Dr. Muhammad Waqar Azeem, inaugural chair of the Department of Psychiatry at Sidra Medical and Research Center, said that autism is now believed to affect approximately one child in 68, with boys four to five times more likely to be affected than girls.
Autism is a lifelong developmental disorder that usually becomes apparent in early childhood and is characterized by persistent deficits in social interactions and communication, difficulty understanding social relationships, and restricted and repetitive behaviors. While the disorder can lead to social isolation and anxiety, early diagnosis and sensitive professional care can help children with autism and their parents lead fulfilling and better lives, explained Dr. Azeem. He said:
“Early diagnosis is crucial as early intervention including speech therapy is extremely important. Furthermore, children with autism can become frustrated and throw temper tantrums, which can be mistaken as simple bad behavior, which will leave the child confused and will damage their self-esteem.
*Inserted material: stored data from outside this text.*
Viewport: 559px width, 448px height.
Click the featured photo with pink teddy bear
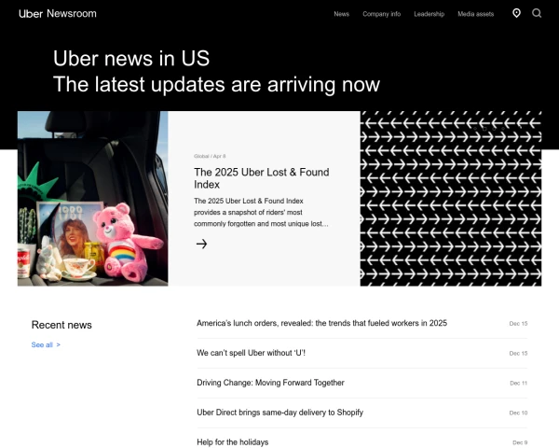pos(92,199)
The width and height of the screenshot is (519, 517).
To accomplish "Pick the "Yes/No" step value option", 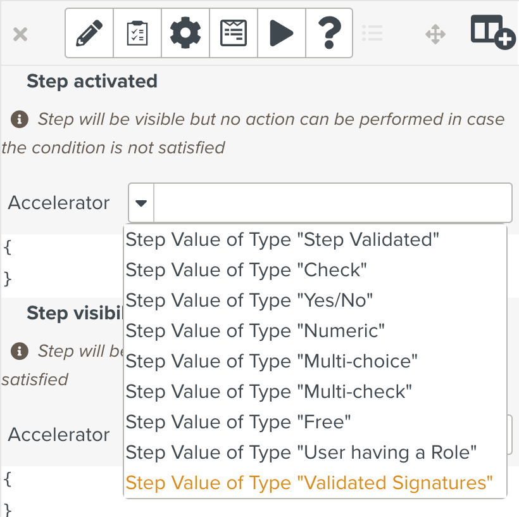I will tap(249, 300).
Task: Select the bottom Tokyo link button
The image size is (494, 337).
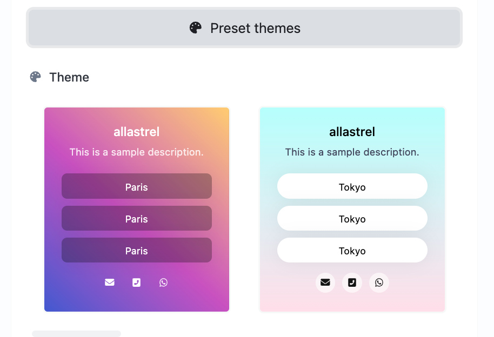Action: [x=352, y=251]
However, if we reach a diagnosis early we can work closely with the parents to make positive interventions that help them understand behavior patterns better and modify the child’s activities to achieve stability and emotional wellbeing.”
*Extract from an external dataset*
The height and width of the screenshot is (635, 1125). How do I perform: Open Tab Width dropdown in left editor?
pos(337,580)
Dr. Azeem, who is also associate clinical professor at the Yale Child Study Center of Yale University School of Medicine in Connecticut, explained that the way autism is diagnosed has changed significantly in recent years. Several subtypes of autism that were previously categorized separately have been brought under the single umbrella diagnosis of Autism Spectrum Disorder (ASD), as outlined in the fifth edition of the Diagnostic and Statistical Manual of Mental Disorders, known as ‘DMS-5’.
Some children with ASD exhibit extraordinary talents for art, music, mathematics or memorization, and Dr. Azeem stressed how crucial it is to discover the strengths of individuals with autism and to them to use them their advantage.
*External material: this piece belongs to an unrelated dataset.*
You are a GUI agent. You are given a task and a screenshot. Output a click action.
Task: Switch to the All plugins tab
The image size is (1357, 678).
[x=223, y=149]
Speaking at WCM-Q to an audience of physicians, pharmacists, nurses, medical educators, students and other healthcare providers, Dr. Azeem also emphasized the importance of paying close attention to the needs of parents of children with ASD. “If the parents are not doing well then the child will not do well,” he said.
“The goal is therefore not simply to improve symptoms; our focus as clinicians and physicians must be on improving the overall quality of life for the child and the parents. That is the only way to provide truly effective, compassionate, child and family centered care.”
The activity was an Accredited Group Learning Activity (Category 1) as defined by the Qatar Council for Healthcare Practitioners-Accreditation Department and was approved for a maximum of 1.00 hours.
Dr. Stephen Atkin, professor of medicine at WCM-Q, said:
“We are delighted to be able to welcome such a distinguished guest to speak at Grand Rounds. I have no doubt that in his role as Chair of the Department of Psychiatry at Sidra Medical and Research Center Dr. Azeem is bringing patient care to Qatar that is absolutely world-class.”
Dr. Azeem is also chair of Qatar’s National Autism Working Group and vice chair of the World Innovation Summit for Health (WISH) Autism Forum.